Coming now to Mosul, I do not gather that the noble and learned Lord thinks that we ought to reject the decision of the Council of the League. Indeed, when I reflect on the immense care that has been shown by the League in arriving at that decision I think it would be an impossible policy to press upon the Government that we should reject it. May I remind your Lordships of the immense care that has been taken? In the first place, acting, as we have been reminded to-night. on the suggestion of the representative of the British Government, a highly qualified Commission, certainly in no way unfavourable to or prejudiced against the Turks or the Turkish cause, was sent to the place. That Commission consisted of three gentlemen, a Swede, a Hungarian and a Belgian, of considerable eminence in their own countries. They made a most searching investigation. They produced a most elaborate and comprehensive Report. Indeed, if I were to criticise it at all, I should say it was so elaborate and so comprehensive that it was easy for those who were either pressed for time or not very impartially disposed to lose sight of the final and essential recommendations which that Commission made.
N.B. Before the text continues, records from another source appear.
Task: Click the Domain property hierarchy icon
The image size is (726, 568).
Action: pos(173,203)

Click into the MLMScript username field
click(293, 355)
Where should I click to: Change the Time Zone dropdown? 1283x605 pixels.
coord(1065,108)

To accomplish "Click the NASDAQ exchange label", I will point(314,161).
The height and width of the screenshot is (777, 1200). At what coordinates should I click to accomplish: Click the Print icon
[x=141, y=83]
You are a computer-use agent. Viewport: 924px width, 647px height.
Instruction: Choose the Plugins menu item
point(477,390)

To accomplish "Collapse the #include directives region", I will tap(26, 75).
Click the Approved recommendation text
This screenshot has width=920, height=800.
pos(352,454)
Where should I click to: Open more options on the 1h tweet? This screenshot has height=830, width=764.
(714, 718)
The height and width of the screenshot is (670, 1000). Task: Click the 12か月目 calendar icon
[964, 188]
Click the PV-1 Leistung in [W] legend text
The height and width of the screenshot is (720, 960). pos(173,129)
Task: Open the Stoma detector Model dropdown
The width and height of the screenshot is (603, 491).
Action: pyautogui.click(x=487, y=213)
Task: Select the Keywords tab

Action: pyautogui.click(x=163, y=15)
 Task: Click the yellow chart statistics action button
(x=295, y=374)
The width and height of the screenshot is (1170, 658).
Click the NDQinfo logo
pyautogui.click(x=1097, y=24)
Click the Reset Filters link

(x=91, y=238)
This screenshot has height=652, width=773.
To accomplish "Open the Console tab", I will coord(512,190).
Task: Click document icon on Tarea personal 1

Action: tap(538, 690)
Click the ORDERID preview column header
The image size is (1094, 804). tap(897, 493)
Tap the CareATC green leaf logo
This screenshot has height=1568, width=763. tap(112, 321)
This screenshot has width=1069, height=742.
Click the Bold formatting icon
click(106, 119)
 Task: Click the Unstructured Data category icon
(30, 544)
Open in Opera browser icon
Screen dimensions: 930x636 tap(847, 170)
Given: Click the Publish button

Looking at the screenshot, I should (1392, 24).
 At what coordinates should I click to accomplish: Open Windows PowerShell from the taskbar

When the Commission came back the matter was examined by the Council. The Council appointed three of its own members to examine it. No one has accused the members of that. Sub-Committee, so far as I know, of anything but the most extreme desire to arrive at the truth of the case. They investigated it. They heard the representatives of Turkey and the representatives of this country. They sat for some time in September, and it then appeared that there was a doubt raised by the representatives of the Turks as to what was really the function of the Council in the matter. Thereupon, they referred that question to the International Court for the most authoritative International legal advice that could be given. The delay of three months had the additional advantage that all the Governments could be consulted as Governments upon the questions that were being raised before the Council. The Court has now given an advisory opinion that the Council's duty was to give a decision on this matter and not merely to make a recommendation. When that was received the Council, following its universal practice, adopted that advice. It could not have done anything else, I think. After hearing, the Turks at considerable length against adopting it, there was no hesitation on the Council in adopting it. Then they again considered the matter and considered it with the greatest elaboration and care, and very rightly, because it was evidently a decision of a serious character which involved serious obligations on the countries whose representatives took part in it.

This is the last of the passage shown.